• _How to complete this task_
State how many lines in the entries below hold the string "crest", and give nothing besides that number.

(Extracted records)
- - - - - - -
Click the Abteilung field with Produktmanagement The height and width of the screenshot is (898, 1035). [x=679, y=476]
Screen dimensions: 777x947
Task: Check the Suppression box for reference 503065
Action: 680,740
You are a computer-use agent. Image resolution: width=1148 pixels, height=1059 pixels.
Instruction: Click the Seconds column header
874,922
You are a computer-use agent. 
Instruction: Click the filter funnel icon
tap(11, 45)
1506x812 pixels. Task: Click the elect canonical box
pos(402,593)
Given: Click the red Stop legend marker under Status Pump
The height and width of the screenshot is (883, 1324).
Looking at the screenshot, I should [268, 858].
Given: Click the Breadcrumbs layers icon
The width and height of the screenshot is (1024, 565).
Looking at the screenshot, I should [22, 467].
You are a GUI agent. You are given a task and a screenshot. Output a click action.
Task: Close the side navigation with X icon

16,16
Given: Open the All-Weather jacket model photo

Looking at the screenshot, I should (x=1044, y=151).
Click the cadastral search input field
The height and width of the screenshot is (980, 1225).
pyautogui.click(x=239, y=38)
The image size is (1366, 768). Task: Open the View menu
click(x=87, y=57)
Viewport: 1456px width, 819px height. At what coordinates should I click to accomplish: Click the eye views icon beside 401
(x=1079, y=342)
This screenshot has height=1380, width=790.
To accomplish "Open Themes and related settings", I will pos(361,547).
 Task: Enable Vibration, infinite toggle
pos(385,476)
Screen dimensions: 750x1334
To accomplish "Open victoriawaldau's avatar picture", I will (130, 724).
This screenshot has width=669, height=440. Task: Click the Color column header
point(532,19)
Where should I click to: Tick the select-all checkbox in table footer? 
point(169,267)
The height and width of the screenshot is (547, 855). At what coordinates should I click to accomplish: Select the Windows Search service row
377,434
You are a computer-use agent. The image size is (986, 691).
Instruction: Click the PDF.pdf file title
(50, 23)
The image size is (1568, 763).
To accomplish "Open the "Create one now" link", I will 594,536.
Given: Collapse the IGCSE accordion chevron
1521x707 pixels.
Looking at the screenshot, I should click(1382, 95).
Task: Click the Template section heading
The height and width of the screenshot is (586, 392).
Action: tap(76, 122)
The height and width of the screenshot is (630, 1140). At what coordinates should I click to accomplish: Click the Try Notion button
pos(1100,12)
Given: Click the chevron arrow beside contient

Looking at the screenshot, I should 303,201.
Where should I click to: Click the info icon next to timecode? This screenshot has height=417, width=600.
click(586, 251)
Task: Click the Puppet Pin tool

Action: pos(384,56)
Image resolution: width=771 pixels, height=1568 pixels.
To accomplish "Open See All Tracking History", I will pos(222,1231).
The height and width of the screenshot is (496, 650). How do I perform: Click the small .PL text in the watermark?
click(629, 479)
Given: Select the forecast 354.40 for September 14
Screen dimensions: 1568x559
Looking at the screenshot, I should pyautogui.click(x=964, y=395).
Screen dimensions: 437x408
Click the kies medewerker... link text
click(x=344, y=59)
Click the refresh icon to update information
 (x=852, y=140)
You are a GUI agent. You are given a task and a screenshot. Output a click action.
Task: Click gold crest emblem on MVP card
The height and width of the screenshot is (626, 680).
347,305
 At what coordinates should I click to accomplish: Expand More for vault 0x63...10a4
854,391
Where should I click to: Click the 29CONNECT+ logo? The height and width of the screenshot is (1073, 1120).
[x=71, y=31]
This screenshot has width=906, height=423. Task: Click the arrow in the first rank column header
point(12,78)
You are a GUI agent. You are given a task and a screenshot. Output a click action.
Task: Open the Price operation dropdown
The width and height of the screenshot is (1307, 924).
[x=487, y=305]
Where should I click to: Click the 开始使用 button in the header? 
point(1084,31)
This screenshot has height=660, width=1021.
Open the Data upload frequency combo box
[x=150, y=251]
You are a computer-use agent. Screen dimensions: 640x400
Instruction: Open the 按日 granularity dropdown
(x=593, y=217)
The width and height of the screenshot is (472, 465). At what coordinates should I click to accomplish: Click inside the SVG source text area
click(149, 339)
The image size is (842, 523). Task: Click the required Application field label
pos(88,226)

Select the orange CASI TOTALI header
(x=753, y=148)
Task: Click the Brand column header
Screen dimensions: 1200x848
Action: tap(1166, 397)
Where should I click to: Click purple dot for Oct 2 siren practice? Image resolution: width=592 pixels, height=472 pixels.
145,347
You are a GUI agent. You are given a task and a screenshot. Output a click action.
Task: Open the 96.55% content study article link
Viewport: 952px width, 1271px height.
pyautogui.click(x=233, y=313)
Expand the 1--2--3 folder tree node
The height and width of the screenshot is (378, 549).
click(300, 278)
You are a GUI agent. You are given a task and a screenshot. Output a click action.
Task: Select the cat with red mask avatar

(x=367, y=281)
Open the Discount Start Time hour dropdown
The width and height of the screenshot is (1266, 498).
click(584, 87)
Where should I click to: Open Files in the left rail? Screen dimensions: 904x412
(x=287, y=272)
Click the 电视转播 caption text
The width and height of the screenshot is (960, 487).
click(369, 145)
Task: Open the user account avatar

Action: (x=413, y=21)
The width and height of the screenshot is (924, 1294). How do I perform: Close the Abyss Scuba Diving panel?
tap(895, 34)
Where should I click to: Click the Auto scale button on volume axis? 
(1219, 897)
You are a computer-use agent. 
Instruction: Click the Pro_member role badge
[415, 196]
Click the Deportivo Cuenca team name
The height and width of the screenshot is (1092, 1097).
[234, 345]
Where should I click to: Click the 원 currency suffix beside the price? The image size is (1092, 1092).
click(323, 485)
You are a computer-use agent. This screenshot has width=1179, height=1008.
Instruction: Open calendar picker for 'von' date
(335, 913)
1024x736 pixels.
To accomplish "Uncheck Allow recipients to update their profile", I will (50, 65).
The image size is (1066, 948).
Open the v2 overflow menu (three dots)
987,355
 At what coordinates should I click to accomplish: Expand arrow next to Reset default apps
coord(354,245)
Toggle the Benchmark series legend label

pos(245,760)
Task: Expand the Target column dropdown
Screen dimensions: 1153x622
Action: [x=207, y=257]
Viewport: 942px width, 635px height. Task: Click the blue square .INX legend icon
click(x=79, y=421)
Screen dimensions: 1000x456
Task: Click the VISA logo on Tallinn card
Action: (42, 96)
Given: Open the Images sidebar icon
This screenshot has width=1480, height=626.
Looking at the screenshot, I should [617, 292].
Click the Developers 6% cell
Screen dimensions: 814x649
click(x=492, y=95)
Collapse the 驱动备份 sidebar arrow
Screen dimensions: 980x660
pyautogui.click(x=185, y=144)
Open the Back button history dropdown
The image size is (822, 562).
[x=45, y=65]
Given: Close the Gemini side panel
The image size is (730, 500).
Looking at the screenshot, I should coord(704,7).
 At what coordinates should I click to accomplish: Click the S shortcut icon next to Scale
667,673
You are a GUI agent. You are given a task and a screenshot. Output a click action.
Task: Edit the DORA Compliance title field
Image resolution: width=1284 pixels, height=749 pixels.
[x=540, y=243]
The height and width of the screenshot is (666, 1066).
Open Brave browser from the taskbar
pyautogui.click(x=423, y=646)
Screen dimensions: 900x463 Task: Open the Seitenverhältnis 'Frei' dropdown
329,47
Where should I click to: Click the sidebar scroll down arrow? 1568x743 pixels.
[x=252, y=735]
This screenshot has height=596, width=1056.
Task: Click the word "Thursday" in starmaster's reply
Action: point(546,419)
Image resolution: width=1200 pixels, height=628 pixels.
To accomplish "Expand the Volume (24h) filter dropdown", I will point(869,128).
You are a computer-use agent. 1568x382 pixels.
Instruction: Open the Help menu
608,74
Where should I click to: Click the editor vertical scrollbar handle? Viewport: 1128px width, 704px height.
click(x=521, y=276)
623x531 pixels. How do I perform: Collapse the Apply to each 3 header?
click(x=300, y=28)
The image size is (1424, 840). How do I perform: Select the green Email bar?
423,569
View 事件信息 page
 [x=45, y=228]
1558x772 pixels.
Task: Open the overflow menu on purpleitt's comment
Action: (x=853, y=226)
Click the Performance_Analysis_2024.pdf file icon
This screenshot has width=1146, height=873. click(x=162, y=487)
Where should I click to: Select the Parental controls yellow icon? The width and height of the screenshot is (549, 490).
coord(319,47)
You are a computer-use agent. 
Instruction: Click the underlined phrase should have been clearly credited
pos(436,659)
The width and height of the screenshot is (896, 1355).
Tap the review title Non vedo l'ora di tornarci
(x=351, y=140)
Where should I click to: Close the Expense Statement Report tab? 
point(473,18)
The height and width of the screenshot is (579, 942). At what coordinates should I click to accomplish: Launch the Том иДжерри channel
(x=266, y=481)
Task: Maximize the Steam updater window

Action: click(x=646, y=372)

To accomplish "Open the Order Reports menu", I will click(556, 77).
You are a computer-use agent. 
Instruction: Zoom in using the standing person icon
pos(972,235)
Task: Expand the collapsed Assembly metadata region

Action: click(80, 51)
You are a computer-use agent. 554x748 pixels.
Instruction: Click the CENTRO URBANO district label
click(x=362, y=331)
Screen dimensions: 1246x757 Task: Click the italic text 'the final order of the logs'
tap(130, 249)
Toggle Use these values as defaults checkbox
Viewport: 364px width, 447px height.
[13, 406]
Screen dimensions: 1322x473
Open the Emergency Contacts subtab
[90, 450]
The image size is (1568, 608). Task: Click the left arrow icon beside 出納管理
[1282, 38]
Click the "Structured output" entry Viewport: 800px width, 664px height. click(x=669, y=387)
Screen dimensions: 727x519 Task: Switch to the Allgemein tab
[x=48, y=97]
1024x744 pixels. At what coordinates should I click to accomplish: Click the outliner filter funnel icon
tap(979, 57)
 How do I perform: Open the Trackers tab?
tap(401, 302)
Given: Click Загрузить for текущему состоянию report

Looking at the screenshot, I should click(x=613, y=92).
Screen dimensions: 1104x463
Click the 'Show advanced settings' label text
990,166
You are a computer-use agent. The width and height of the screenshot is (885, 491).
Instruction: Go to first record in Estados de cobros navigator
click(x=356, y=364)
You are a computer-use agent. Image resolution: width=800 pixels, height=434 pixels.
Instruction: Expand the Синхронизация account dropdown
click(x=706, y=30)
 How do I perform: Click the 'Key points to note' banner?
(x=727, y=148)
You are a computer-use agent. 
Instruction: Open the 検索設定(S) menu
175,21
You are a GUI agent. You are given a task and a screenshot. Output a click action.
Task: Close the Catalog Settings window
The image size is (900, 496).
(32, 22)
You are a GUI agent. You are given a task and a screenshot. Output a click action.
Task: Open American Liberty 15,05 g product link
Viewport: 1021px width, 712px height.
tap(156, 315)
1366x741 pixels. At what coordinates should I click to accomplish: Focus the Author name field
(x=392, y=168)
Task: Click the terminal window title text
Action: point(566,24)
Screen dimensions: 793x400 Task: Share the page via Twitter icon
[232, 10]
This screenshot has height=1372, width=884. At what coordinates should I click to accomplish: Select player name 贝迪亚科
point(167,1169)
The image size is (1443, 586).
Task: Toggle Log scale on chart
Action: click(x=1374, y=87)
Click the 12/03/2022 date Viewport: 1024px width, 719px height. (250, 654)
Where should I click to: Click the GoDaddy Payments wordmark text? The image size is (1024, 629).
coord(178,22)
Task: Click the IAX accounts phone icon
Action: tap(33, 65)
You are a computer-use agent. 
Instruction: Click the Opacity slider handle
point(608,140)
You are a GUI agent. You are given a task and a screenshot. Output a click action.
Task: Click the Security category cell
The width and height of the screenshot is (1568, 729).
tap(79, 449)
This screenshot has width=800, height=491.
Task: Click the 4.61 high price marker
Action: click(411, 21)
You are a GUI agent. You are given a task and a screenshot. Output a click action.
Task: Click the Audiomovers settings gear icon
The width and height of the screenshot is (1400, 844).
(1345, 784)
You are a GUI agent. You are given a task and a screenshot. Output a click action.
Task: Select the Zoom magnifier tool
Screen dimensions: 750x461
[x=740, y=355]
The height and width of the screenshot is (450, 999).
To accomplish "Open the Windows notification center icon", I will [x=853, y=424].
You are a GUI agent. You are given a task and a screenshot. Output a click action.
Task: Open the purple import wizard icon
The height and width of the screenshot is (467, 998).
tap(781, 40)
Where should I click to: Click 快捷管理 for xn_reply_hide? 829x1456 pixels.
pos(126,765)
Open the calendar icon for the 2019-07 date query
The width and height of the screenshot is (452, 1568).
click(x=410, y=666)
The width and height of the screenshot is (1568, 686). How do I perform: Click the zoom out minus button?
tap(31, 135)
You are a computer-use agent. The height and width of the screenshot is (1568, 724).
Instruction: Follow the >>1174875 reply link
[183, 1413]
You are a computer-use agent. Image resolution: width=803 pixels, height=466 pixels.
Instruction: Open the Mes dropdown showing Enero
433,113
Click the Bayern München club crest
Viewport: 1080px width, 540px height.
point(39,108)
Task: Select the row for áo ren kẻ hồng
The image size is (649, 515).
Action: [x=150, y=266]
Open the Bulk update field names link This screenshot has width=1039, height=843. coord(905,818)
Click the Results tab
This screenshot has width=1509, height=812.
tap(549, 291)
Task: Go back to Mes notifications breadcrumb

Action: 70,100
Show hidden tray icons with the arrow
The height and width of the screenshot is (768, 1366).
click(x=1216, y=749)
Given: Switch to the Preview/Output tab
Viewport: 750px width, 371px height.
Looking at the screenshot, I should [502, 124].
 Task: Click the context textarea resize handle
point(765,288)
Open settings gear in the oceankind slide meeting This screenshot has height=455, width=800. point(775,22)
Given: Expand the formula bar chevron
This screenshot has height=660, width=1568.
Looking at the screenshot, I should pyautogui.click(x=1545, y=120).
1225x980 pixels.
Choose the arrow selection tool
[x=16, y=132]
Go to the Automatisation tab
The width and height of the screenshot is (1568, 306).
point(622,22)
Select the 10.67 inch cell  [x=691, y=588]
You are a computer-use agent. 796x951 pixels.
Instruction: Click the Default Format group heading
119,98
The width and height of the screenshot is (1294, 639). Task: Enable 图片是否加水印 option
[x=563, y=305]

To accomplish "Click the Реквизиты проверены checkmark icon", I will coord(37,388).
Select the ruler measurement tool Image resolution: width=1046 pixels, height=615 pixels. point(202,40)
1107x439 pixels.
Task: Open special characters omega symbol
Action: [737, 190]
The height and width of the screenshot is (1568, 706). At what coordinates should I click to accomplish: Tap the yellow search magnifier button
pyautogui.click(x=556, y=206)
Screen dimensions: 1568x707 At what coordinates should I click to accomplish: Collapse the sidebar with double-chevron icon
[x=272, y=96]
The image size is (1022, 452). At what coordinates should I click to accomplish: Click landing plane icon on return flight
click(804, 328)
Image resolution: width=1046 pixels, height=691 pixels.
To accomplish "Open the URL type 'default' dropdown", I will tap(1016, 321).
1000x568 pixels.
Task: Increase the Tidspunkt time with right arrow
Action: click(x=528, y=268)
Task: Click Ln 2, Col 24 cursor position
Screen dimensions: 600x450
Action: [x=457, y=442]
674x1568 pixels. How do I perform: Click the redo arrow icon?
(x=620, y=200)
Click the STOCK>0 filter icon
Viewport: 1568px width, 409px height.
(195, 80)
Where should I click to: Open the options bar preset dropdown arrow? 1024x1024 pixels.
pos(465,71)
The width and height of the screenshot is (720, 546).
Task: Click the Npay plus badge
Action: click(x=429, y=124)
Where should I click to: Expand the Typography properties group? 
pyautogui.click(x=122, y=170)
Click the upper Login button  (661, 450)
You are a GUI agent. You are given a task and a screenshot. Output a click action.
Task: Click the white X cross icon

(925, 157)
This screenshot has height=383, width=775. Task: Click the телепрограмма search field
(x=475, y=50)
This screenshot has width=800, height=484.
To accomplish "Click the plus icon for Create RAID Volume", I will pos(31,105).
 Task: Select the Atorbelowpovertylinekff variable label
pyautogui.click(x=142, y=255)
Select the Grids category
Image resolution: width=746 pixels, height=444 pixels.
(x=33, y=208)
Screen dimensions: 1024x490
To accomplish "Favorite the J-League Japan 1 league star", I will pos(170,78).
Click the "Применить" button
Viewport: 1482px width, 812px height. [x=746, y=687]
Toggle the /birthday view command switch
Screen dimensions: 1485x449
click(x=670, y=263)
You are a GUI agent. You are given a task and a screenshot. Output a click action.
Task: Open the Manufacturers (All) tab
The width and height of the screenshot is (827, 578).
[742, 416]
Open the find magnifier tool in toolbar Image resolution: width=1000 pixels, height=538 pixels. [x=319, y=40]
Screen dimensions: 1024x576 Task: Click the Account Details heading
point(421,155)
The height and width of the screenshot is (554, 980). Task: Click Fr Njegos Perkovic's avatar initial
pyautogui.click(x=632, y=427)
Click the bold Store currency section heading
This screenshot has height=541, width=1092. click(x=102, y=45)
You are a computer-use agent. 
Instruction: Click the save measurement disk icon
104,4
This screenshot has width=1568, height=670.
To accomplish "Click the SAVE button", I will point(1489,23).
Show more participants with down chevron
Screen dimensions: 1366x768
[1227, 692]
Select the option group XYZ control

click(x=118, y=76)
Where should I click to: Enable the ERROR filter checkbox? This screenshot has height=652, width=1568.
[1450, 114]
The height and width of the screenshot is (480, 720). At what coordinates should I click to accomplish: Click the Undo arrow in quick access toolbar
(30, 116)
- - - - - - -
• _Response for this exercise_
2